CONSEGNA 1 – Secondo il brano sul cinema horror spagnolo, chi è il regista di "28 settimane dopo"?
CONSEGNA 2 – Riprendi il brano sul cinema horror spagnolo e proseguilo a partire dalla sua ultima frase.

BRANO ESTRATTO –
════════════════
L’orrore arriva dalla Spagna, e non è una novità considerata l’enorme produzione horror degli ultimi anni che ha consentito al cinema iberico di consacrarsi come vero e proprio protagonista di questo genere. Grazie ad artisti come Jaume Balaguerò e Paco Plaza (autori della trilogia di “Rec”), Juan Antonio Bayona (“The Orphanage”), Alejandro Amenábar (cileno di nascita ma spagnolo d’adozione e conosciuto per film come “Tesis” e “The Others”), Sergi Vizcaino (“Paranormal Experience 3D”) e Juan Carlos Fresnadillo, regista di “28 settimane dopo” (sequel di “28 giorni dopo” di Danny Boyle) e protagonista, dietro la macchina da presa, di “Intruders”, pellicola interpretata da Clive Owen (“King Arthur”, “Sin City”, “Closer”), Carice Van Houten (“Black Book”) e Daniel Brühl (“Bastardi senza gloria”).
════════════════
(Voci del dataset)

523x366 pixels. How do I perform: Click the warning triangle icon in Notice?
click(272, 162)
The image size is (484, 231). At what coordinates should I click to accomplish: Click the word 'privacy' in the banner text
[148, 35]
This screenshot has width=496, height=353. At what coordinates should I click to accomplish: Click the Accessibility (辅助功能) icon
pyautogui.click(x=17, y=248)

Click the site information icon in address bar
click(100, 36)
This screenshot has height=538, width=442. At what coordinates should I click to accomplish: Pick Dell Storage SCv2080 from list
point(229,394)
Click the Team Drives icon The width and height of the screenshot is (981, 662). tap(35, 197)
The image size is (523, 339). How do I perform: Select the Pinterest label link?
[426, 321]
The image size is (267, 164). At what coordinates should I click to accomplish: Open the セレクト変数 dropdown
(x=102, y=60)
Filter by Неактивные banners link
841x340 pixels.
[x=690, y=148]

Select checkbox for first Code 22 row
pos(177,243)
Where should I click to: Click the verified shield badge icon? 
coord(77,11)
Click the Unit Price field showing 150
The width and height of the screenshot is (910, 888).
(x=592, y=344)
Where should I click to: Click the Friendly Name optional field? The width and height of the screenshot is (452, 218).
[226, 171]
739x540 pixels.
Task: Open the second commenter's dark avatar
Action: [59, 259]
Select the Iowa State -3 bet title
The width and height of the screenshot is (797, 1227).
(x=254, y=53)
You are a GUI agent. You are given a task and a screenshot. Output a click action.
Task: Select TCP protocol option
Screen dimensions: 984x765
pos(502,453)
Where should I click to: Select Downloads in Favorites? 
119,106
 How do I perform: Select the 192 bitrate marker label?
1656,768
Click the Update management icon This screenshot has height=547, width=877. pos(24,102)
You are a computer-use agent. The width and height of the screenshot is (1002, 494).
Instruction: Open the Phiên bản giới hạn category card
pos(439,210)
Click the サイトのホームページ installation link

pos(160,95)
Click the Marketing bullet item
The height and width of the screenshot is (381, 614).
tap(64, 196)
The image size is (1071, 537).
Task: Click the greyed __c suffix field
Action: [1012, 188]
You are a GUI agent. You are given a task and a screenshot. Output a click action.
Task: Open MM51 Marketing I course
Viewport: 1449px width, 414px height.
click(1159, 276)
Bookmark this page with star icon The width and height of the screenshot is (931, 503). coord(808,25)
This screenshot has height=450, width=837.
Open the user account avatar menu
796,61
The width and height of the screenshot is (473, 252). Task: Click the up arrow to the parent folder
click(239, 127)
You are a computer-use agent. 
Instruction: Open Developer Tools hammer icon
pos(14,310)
════════════════
RISPOSTA 1 – Juan Carlos Fresnadillo.

RISPOSTA 2 –
Il film

Spagna: un bambino viene svegliato nel cuore della notte, in quello che appare come il più classico degli incubi favorito, oltretutto, dalla pioggia scrosciante sotto la quale si muove un uomo incappucciato che, una volta fatta irruzione in casa, aggredisce la madre del ragazzo e cerca di trascinare via quest’ultimo. Inghilterra: Mia è una bambina di dodici anni che passa intere giornate impegnata nella stesura di un racconto horror con protagonista un personaggio sfigurato, o meglio, senza faccia. Una notte Hollow Face si materializzerà nella sua camera sconvolgendo la sua famiglia, in particolare, il padre John  che nasconde un agghiacciante segreto riguardante la sua infanzia.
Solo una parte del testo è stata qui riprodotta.